During week 11, we voted to pass several bills that will directly impact our state’s service members and their families. Among them were House Bill 700 and House Bill 718. HB 700 expands scholarship eligibility for Georgia National Guardsmen to include graduate courses which will give these servicemen and women even more opportunity than is currently available. HB 718 will make the lives of military families a little bit easier by instructing schools to allow up to five days of excused absences to children in military families, as long as the excuse is for a military related event. These absences can be used for counseling, medical care or just spending one more day with a parent on leave.

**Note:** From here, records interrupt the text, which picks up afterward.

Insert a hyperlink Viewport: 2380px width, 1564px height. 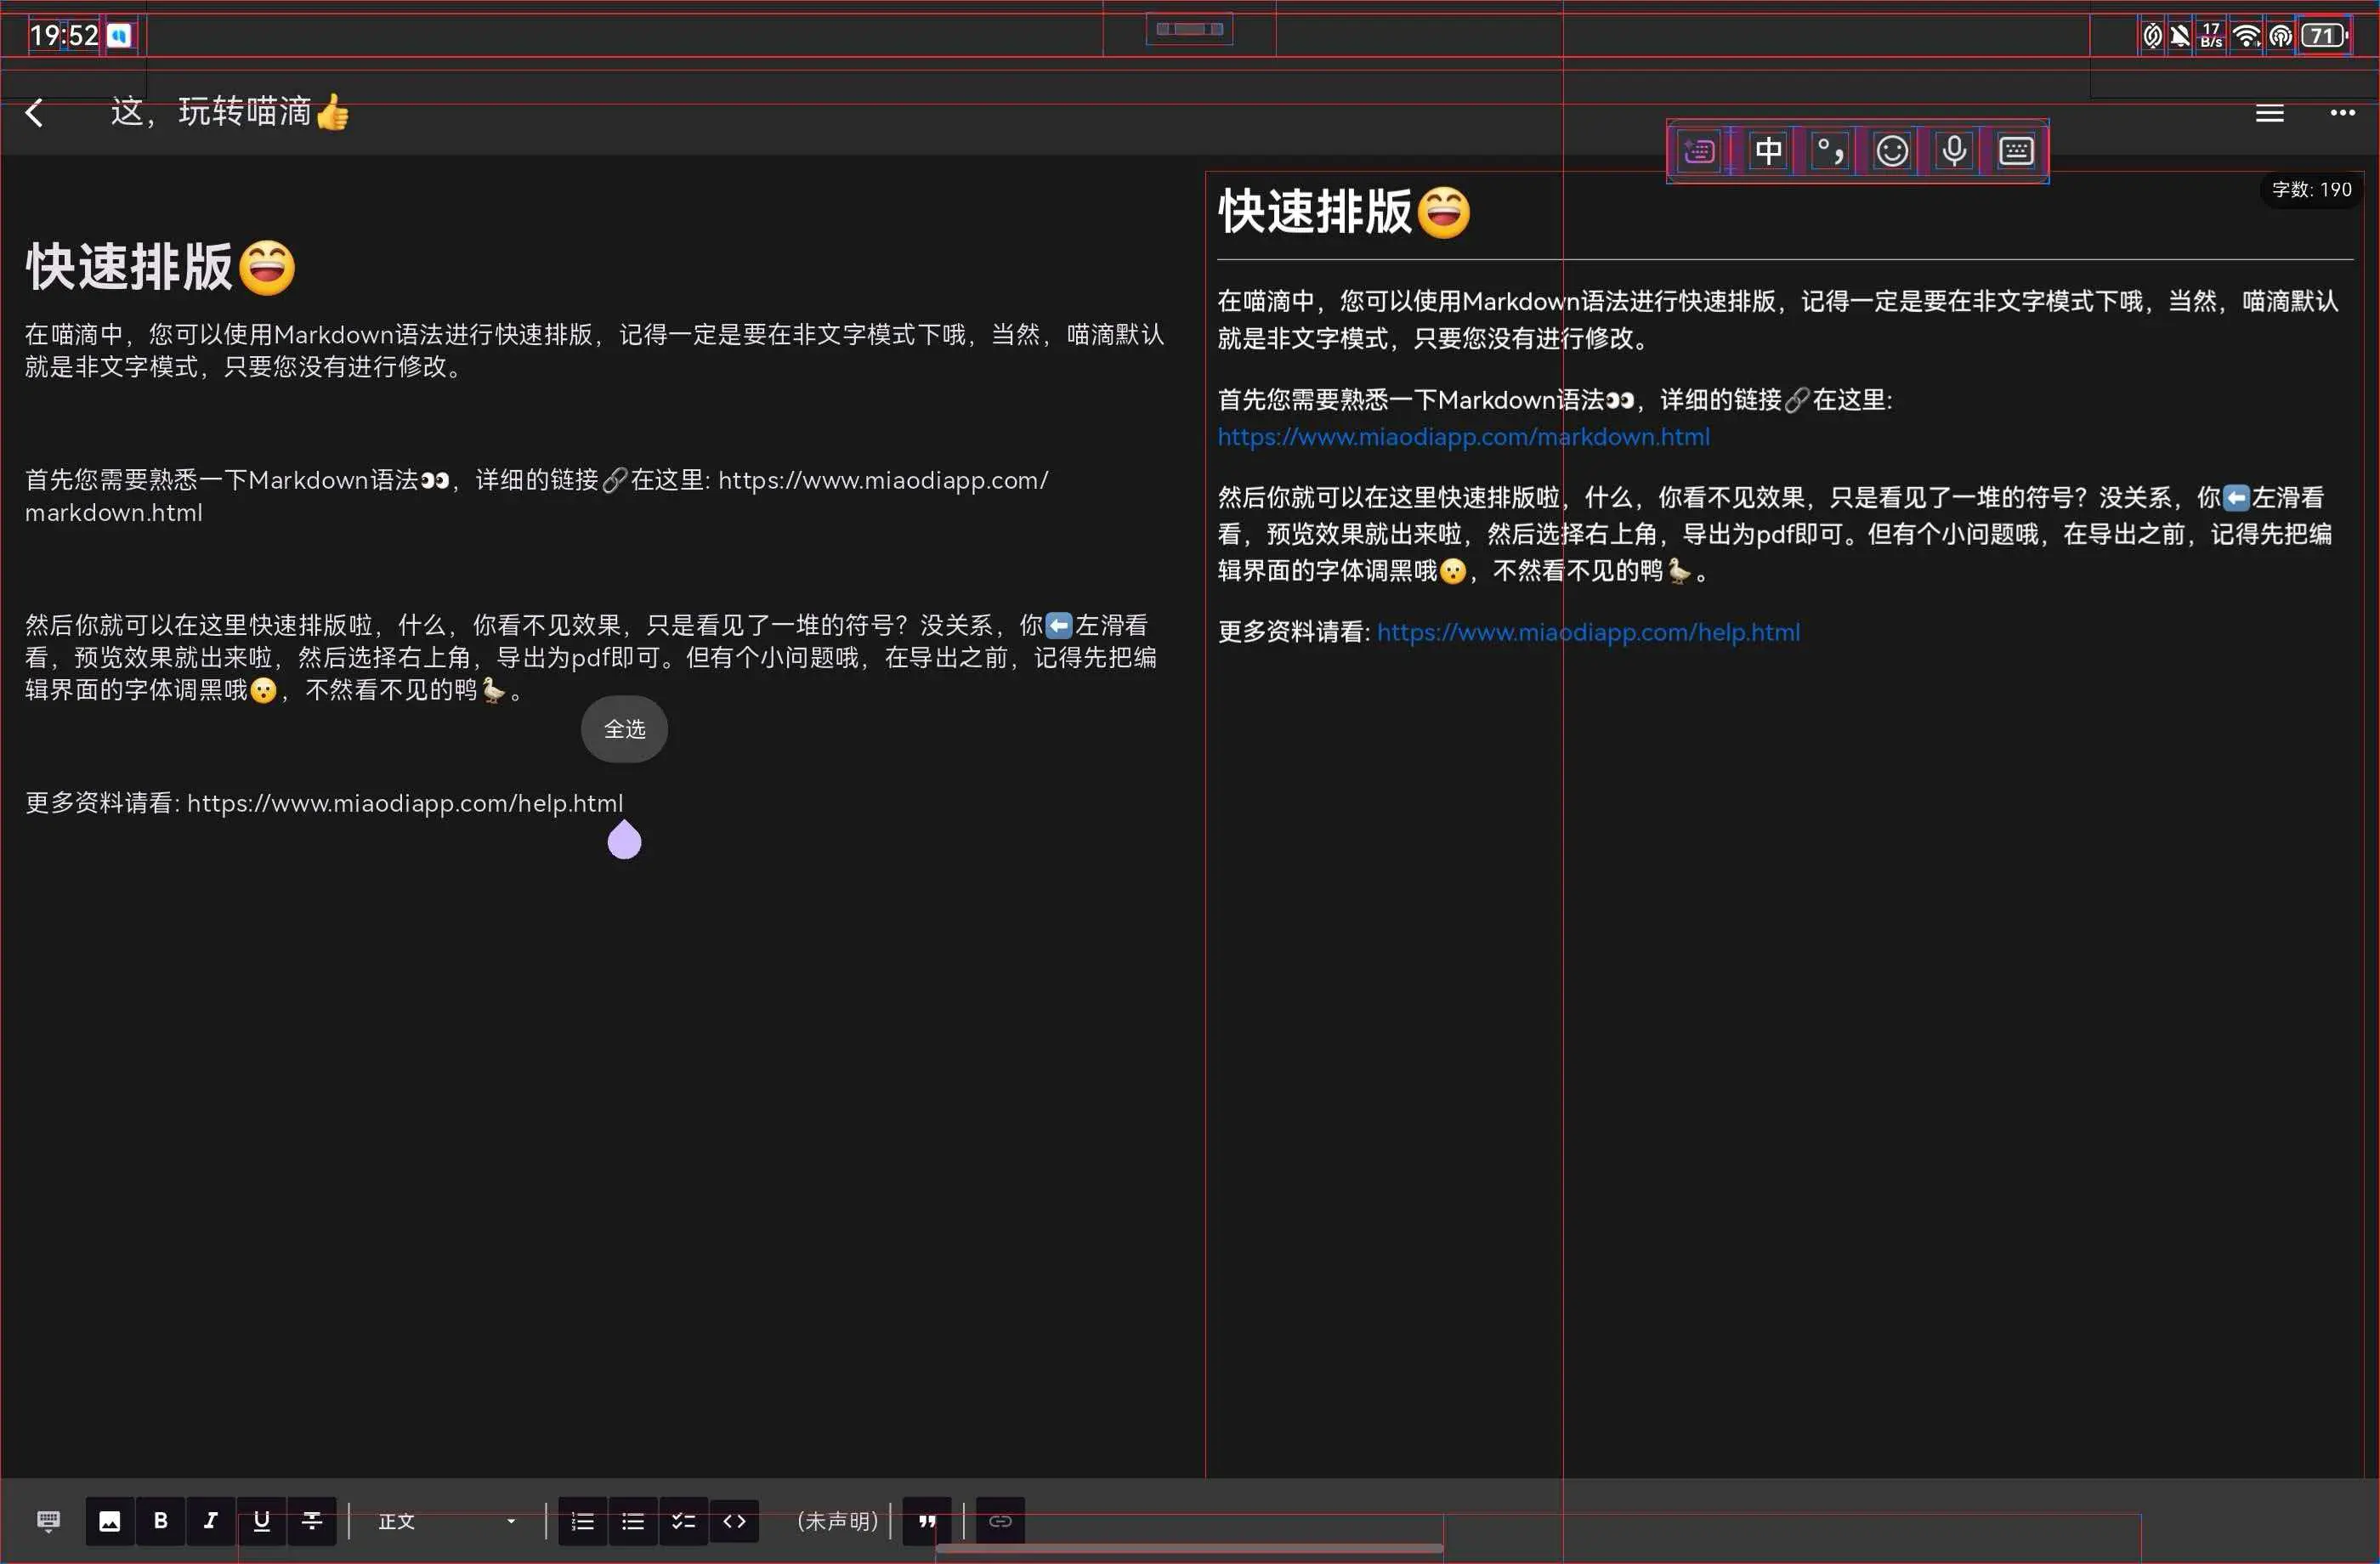coord(1000,1521)
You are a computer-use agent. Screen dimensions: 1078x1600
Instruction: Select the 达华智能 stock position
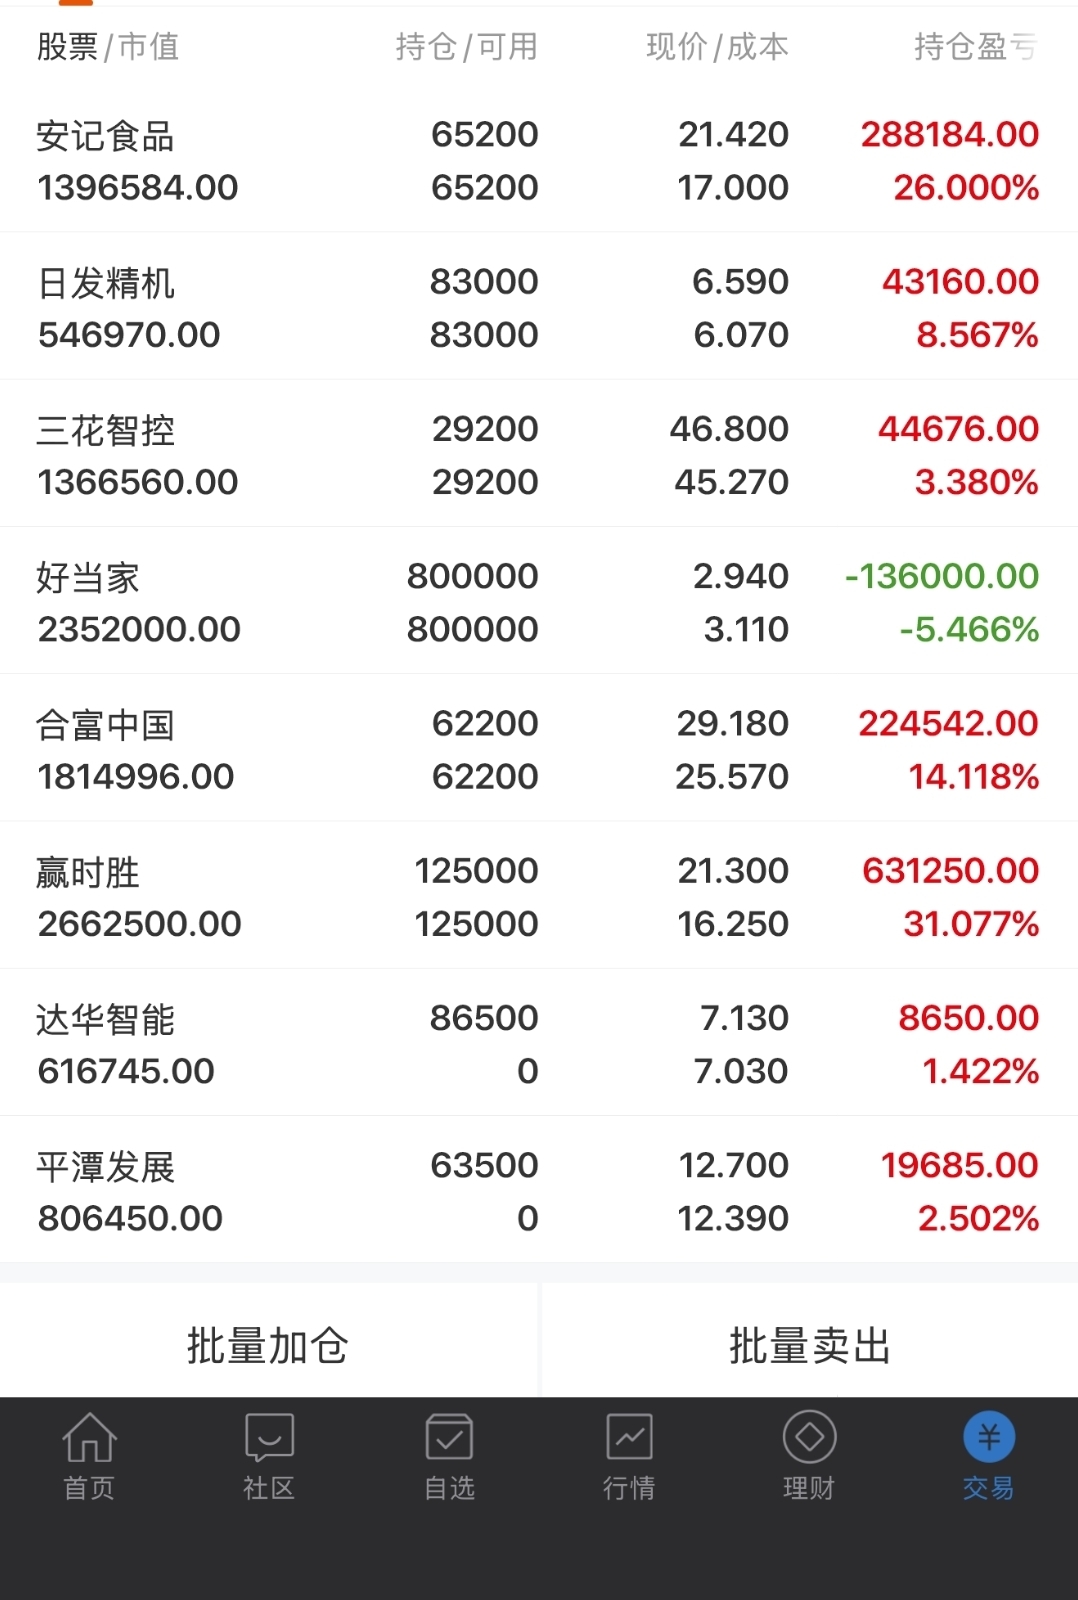coord(539,1042)
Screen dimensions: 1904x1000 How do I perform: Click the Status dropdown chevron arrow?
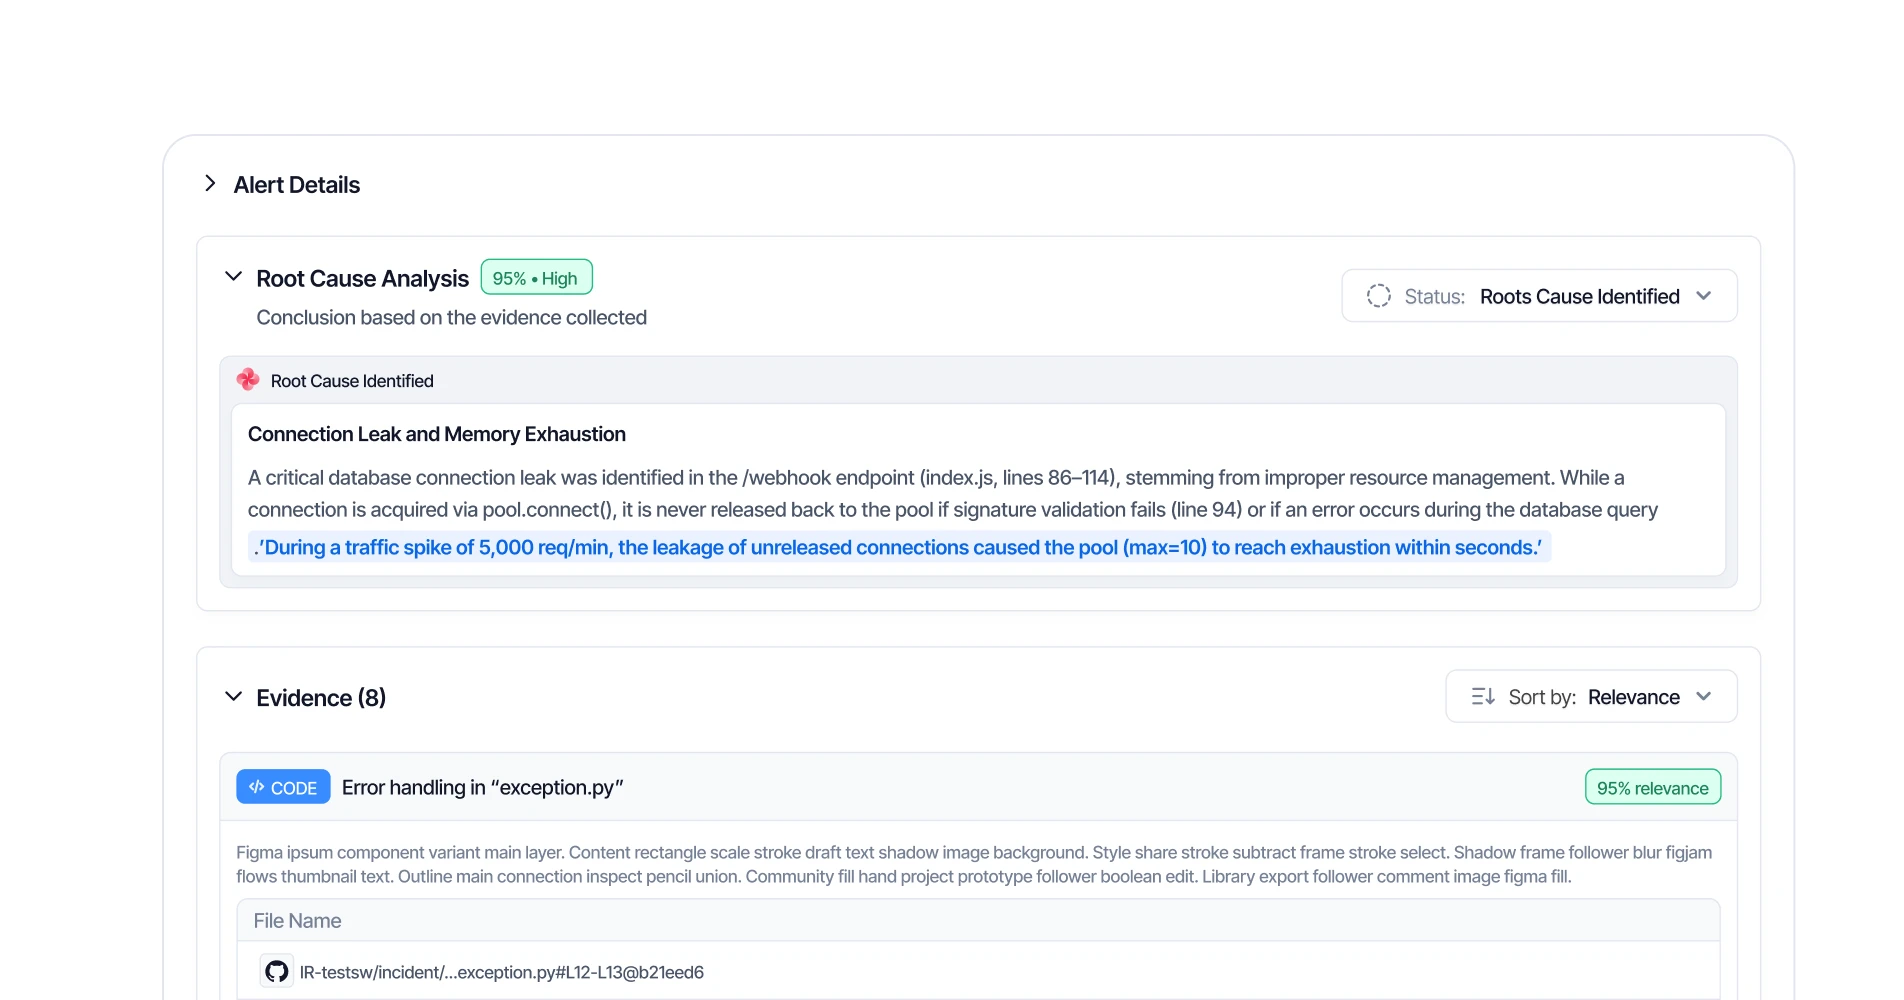point(1704,296)
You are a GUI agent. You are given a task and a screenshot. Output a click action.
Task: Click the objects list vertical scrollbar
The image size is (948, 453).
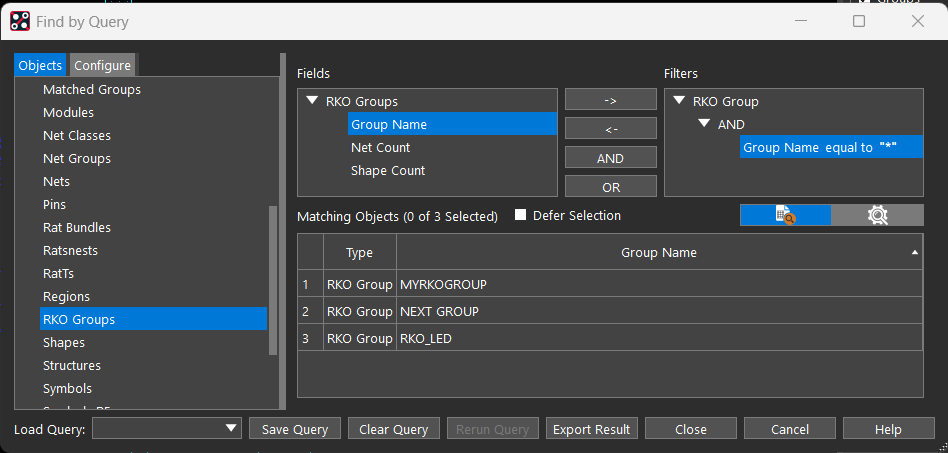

Our state’s public servants will also see some changes based on this week’s legislation in the form of House Bill 149 and House Bill 779. HB 149 sets regulations for trauma scene waste management professionals to ensure the safety of themselves and those around them. In addition, the bill would create the Division of Fire Safety which will be led by a new Commissioner of Fire Safety. This new division will assume all the fire-safety responsibilities currently spread among many departments and transfer all authority from the Office of Insurance and Fire Safety Commissioner to the new division. HB 779 also sets up new emergency management authorities in the form of the Emergency Operations Command and the Board of Homeland Security. Both of these new agencies would aim to manage Georgia’s public safety emergencies. While their focus would be coordinating safety directives with the public, other agencies would still have operational authority.

Two other bills that I carried in the Senate this week also passed:

House Bill 419 would allow local governments to regulate firework usage through their local noise ordinance with the exception of certain dates. HB 419 would require licensed firework retailers to post signage with safety tips and state laws regarding firework usage within local ordinances. In addition, the bill would grant the governor authority to suspend local firework use whenever the Keetch-Byram Drought Index reaches a level of 700 or above at any point in the county.

House Bill 721 would set the minimum regulations for approved on-the-road instruction for online driving courses.

These are just some of the many pieces of legislation passed this week as we find ourselves just one week away from the end of session. Although we only have two legislative days left, we still have much work to do and will be working into the late hours of the night to pass beneficial legislation for the people of Georgia. I will be sure to keep each of you informed of the Senate’s actions as this session comes to a close, and thank you for the opportunity to serve our community under the Gold Dome.